■ WORK TO COMPLETE ■
Copy the rows from the line containing "How do I perform: Select" through the line containing "Instruction: Toggle reverse" word for word, leaving out the pictures.

■ SOURCE DATA ■

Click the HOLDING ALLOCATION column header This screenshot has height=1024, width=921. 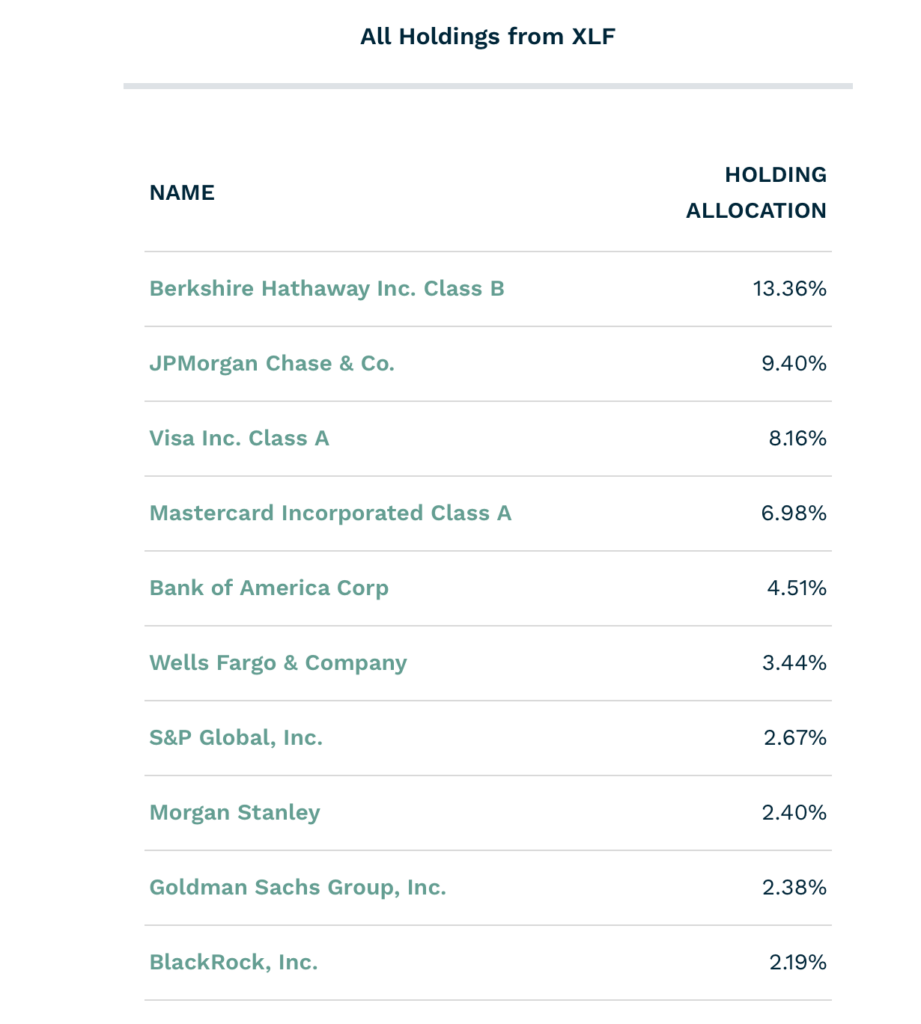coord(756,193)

---

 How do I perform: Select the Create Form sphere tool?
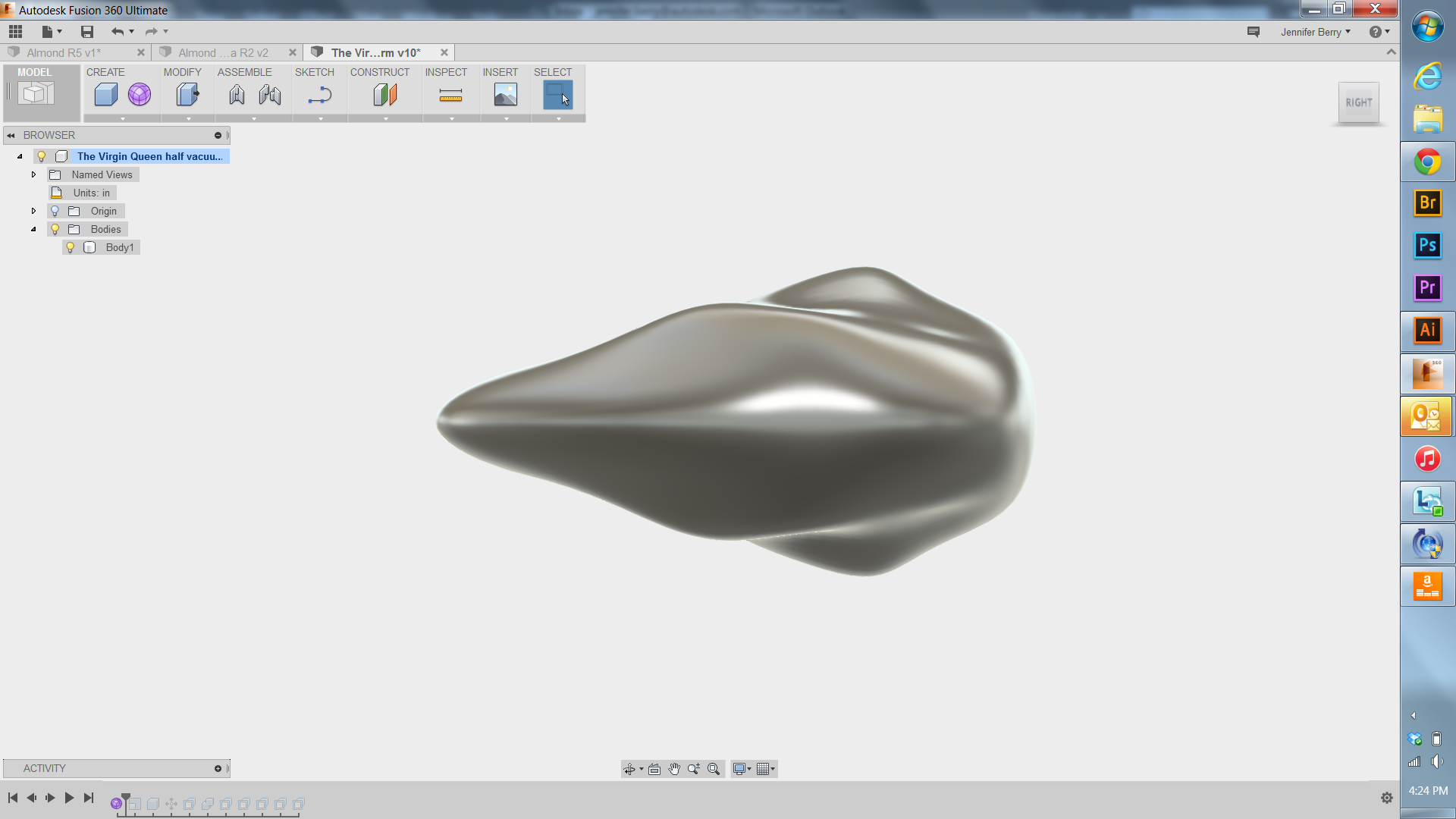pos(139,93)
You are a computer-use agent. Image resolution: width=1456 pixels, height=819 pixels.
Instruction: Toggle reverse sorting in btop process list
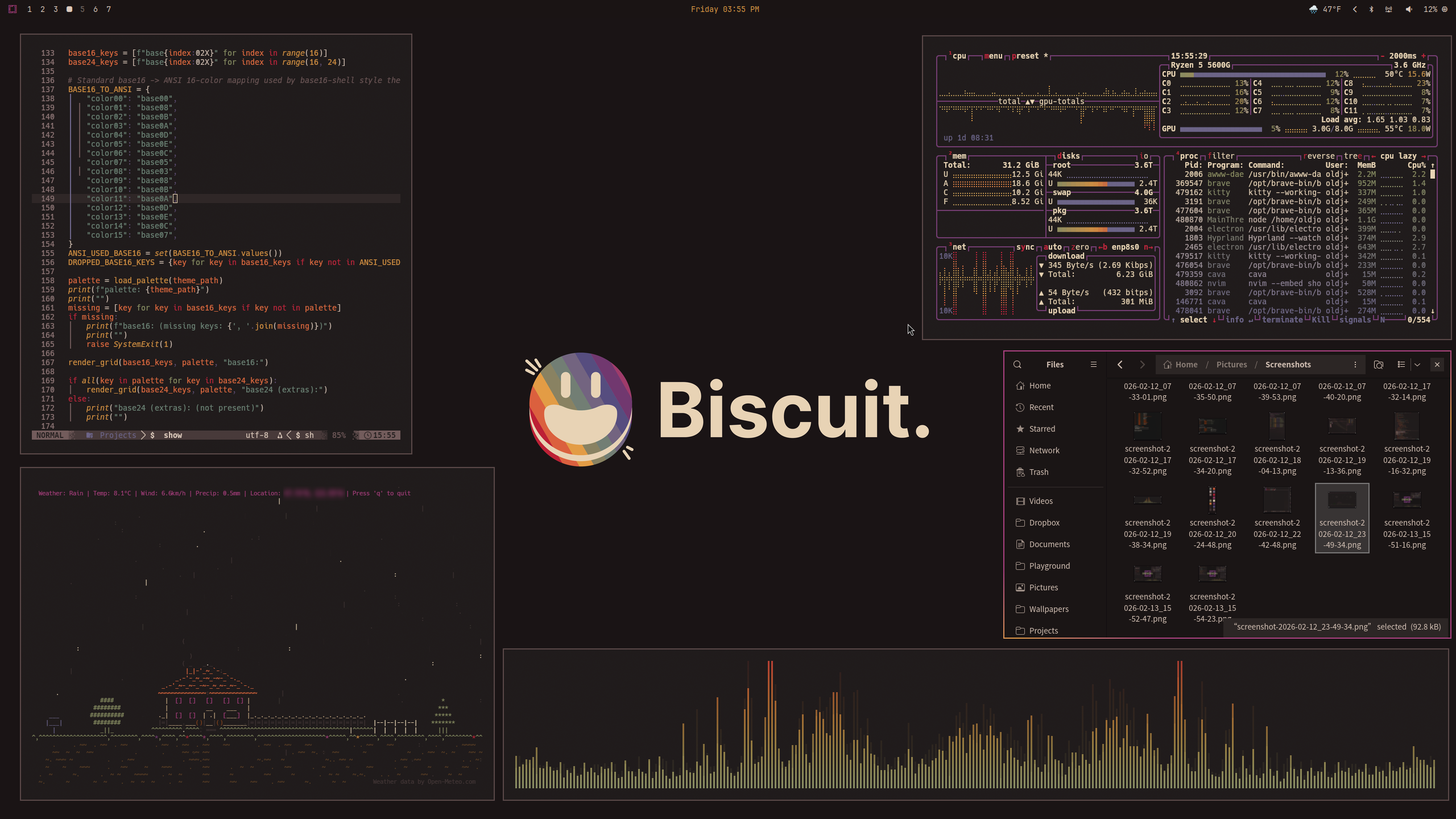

---

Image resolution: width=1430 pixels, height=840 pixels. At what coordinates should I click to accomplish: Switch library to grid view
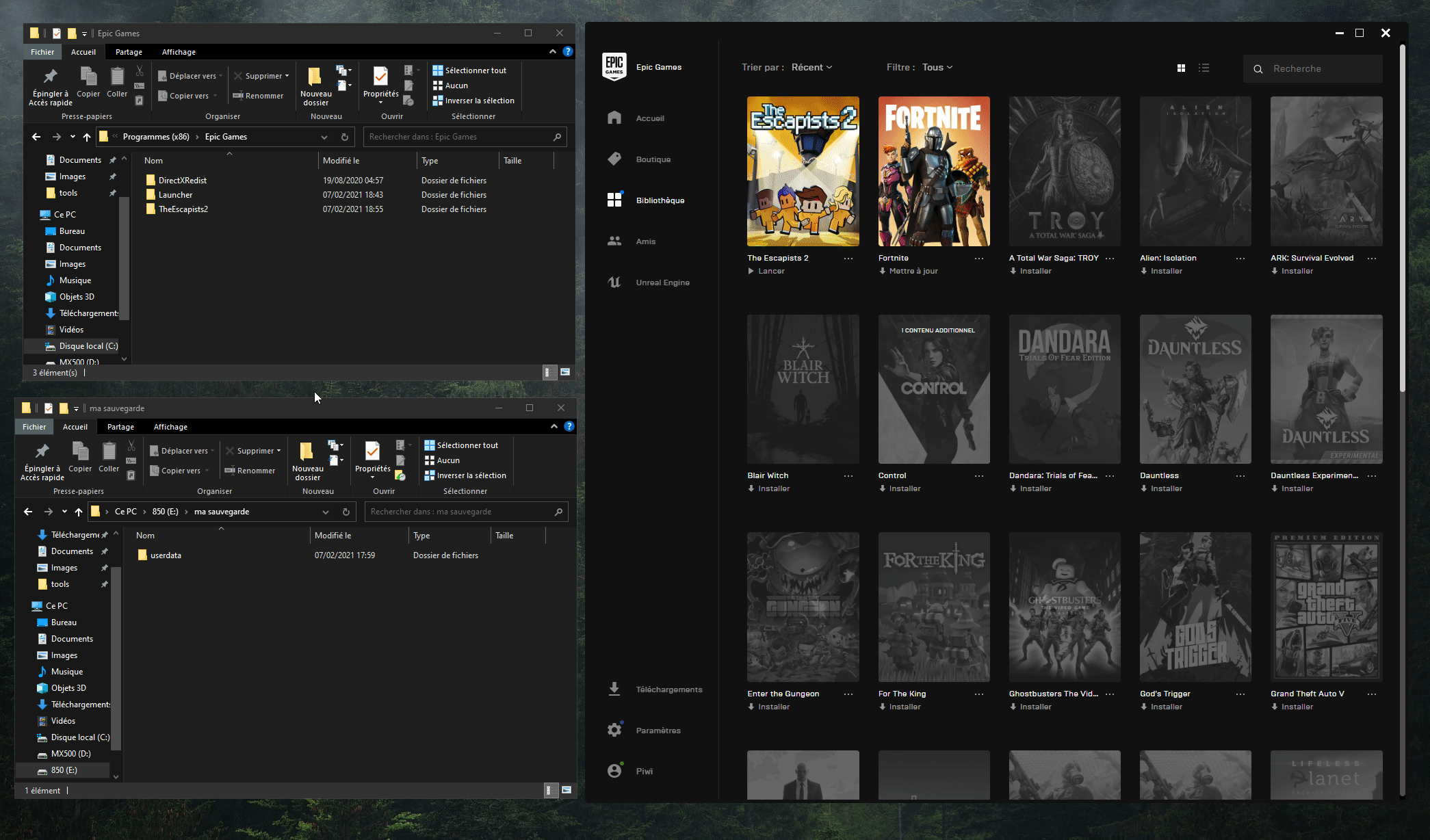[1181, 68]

■ WRITTEN RESPONSE ■
 How do I perform: Select the Create Form sphere tool?
pos(139,93)
You are a computer-use agent. Image resolution: width=1456 pixels, height=819 pixels.
Instruction: Toggle reverse sorting in btop process list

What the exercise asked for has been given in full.